Just heard on MSNBC about a recall of Michelin Pilot Sport tires and found this.

*MICHELIN-RECALL *

*Michelin recalls Pilot Sport tires *

*GREENVILLE, S.C. (AP) _ A problem with quality standards is prompting Michelin North America to recall about 65-hundred tires in its Pilot Sport line. *

*The tire maker says it decided on the recall after its internal quality control system showed that the tires don't meet company quality standards. *

*Most of the recalled tires were distributed in the U-S, with fewer than 400 distributed in Canada. *

*The specific tires affected are the Michelin Pilot Sport 255/35-Z-R-20-97-Y extra load.

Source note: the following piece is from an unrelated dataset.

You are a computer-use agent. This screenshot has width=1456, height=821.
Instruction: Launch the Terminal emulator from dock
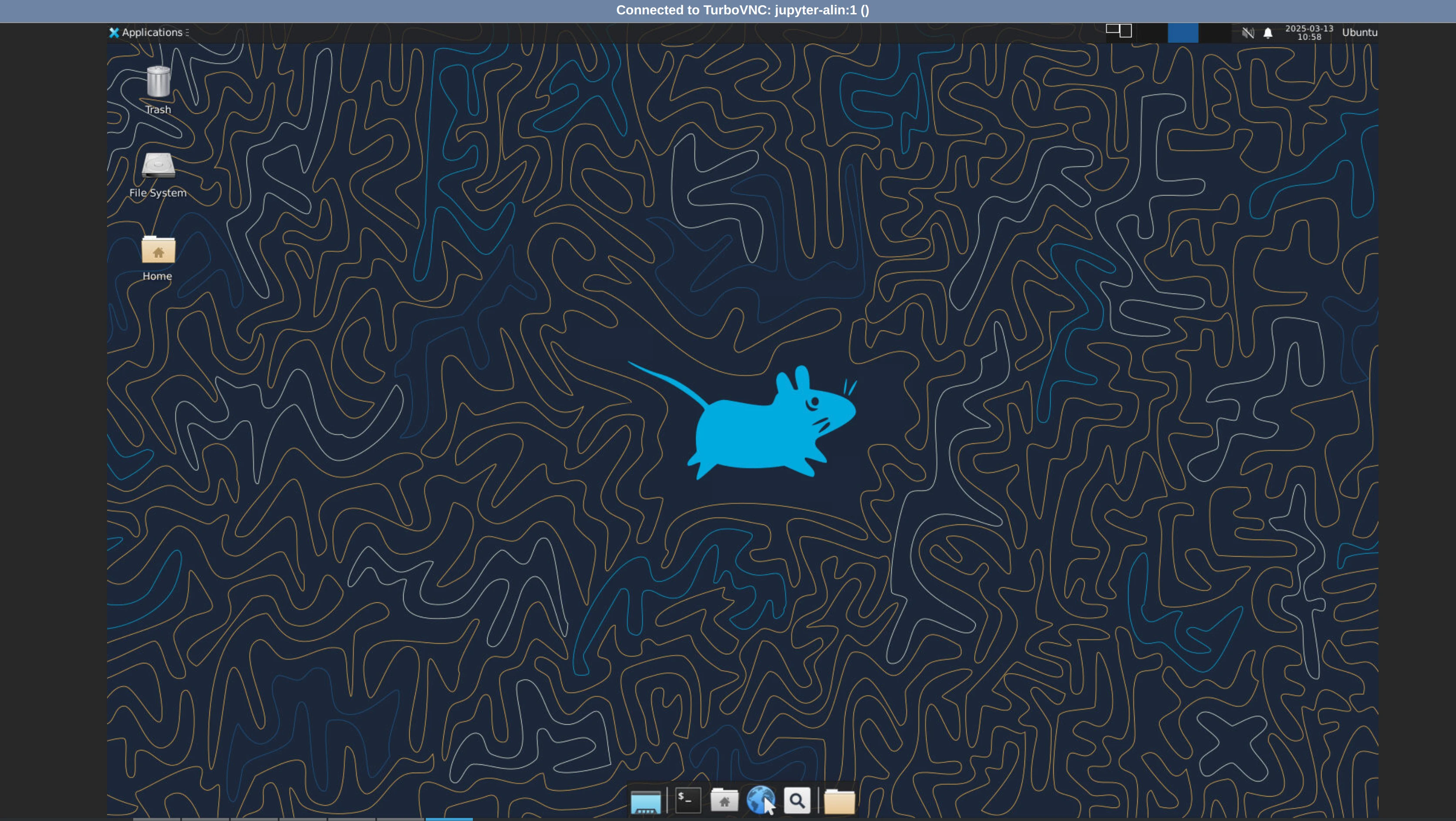point(688,800)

They were fitted as original equipment on some Jaguar vehicles and were also sold in the replacement market. *

*Michelin says the defective tires have a blister on their sidewall, which can cause them to vibrate and lose air pressure rapidly*.

Gary, does this affect Pilot Sport 2's also?, any other sizes than the 20"s stated
above? :dunno:

Thanks


----------



## [email protected] (Jun 10, 2003)

sky said:


> Just heard on MSNBC about a recall of Michelin Pilot Sport tires and found this.
> 
> *MICHELIN-RECALL *
> 
> ...


Only affects 255/35R20, and only the older Pilot Sport.


----------